● **Records for the exercise**
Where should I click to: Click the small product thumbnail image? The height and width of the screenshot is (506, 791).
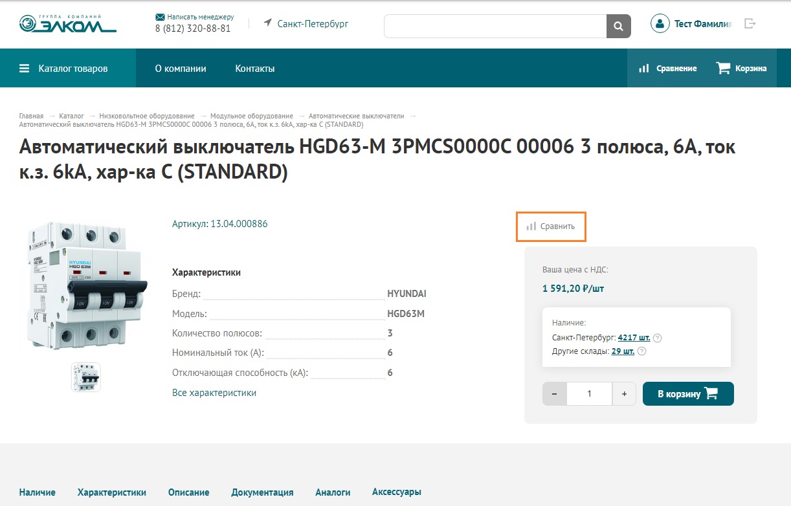click(85, 377)
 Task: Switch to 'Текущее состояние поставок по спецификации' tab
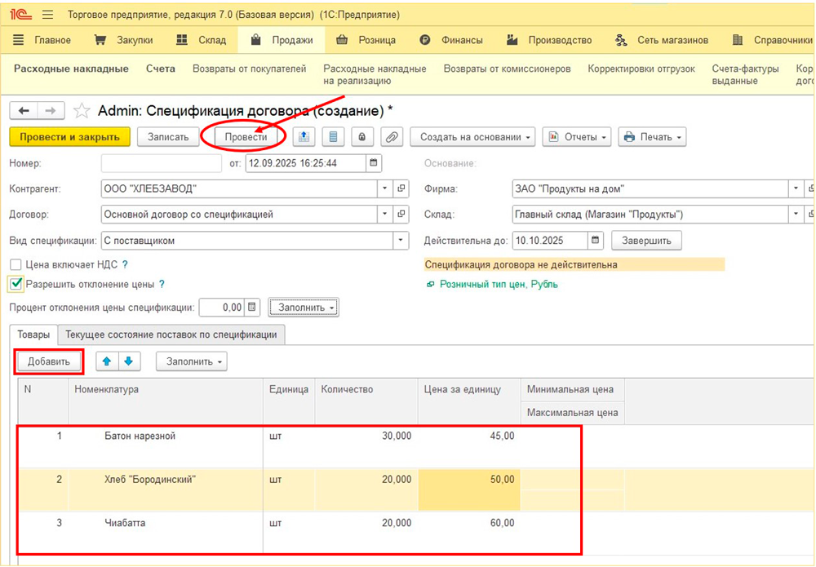[171, 334]
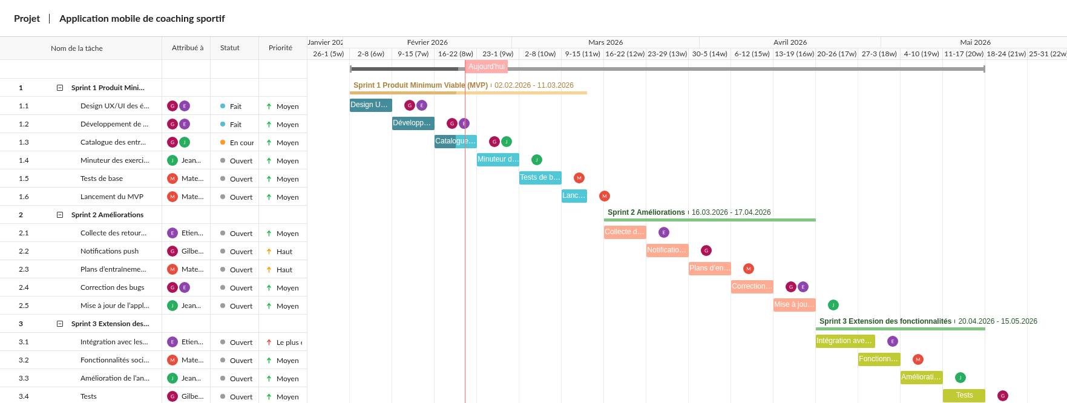Collapse the Sprint 3 Extension group
1067x403 pixels.
coord(60,324)
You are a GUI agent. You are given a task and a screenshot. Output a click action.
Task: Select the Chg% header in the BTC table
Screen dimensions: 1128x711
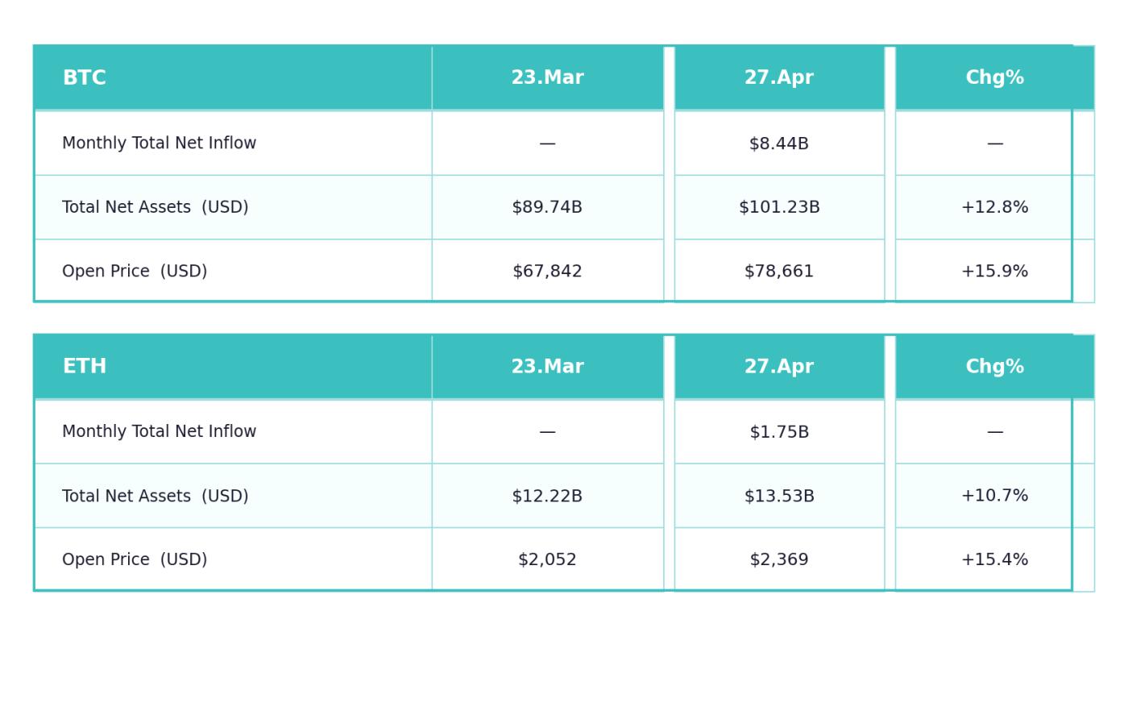pyautogui.click(x=994, y=78)
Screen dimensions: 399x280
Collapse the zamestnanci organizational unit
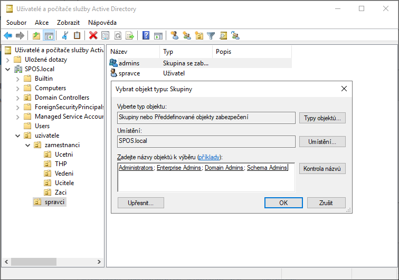pyautogui.click(x=27, y=145)
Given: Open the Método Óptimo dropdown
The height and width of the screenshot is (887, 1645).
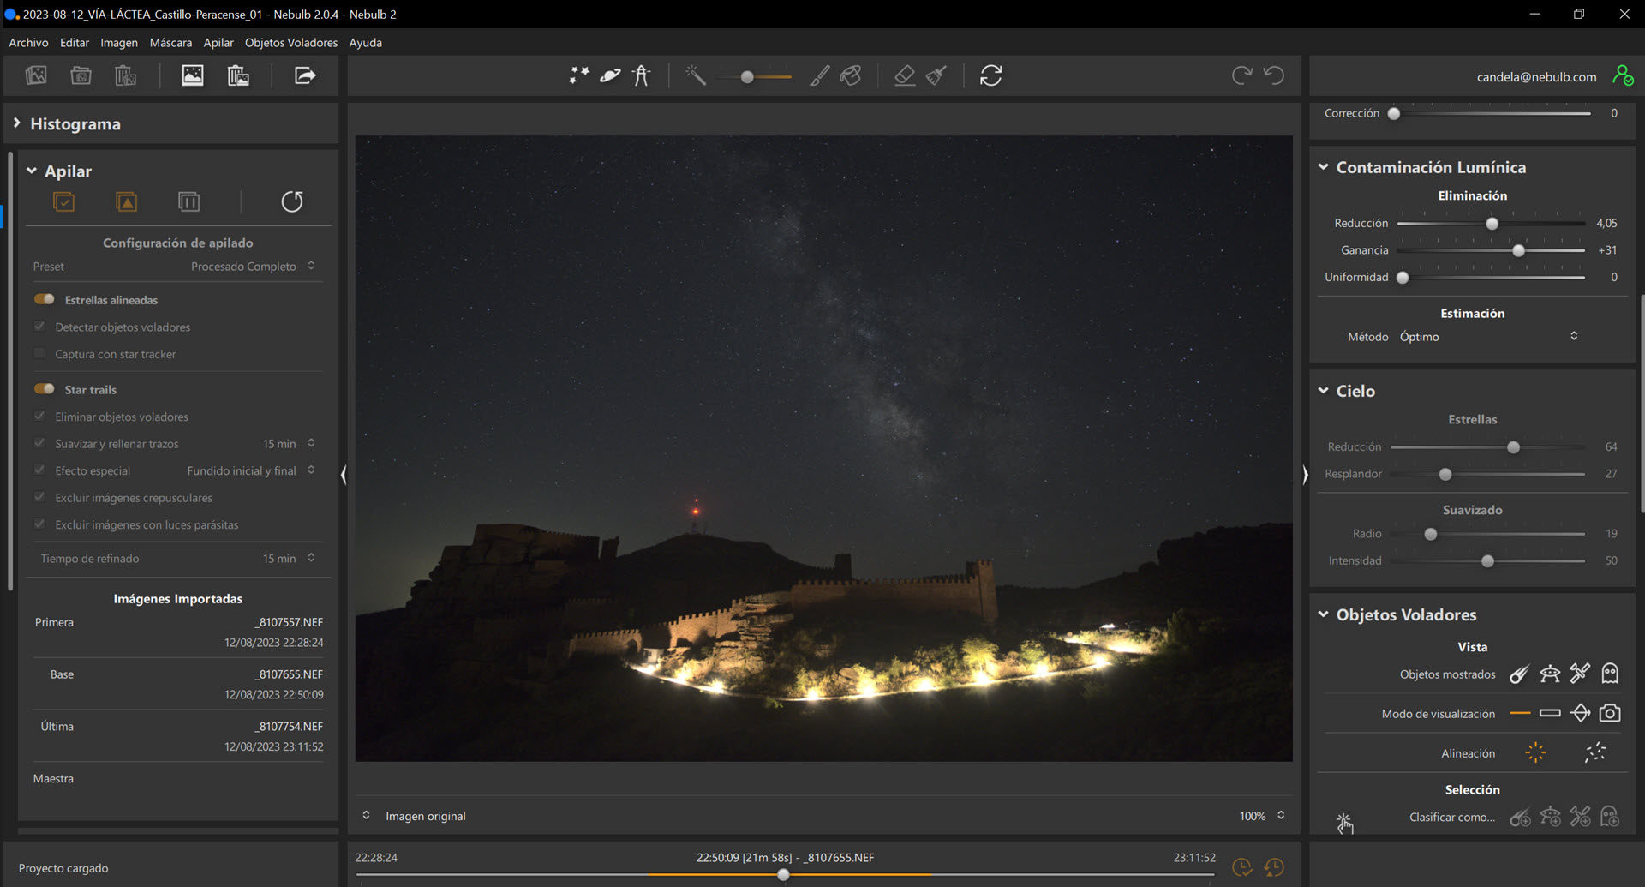Looking at the screenshot, I should pos(1488,337).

● **Work instruction**
Print exactly, and only, the lines from the line containing "Given: Open the Método Óptimo dropdown" to the last line of the material above, with every picture left out.

● **Answer**
Given: Open the Método Óptimo dropdown
The height and width of the screenshot is (887, 1645).
Looking at the screenshot, I should pos(1488,337).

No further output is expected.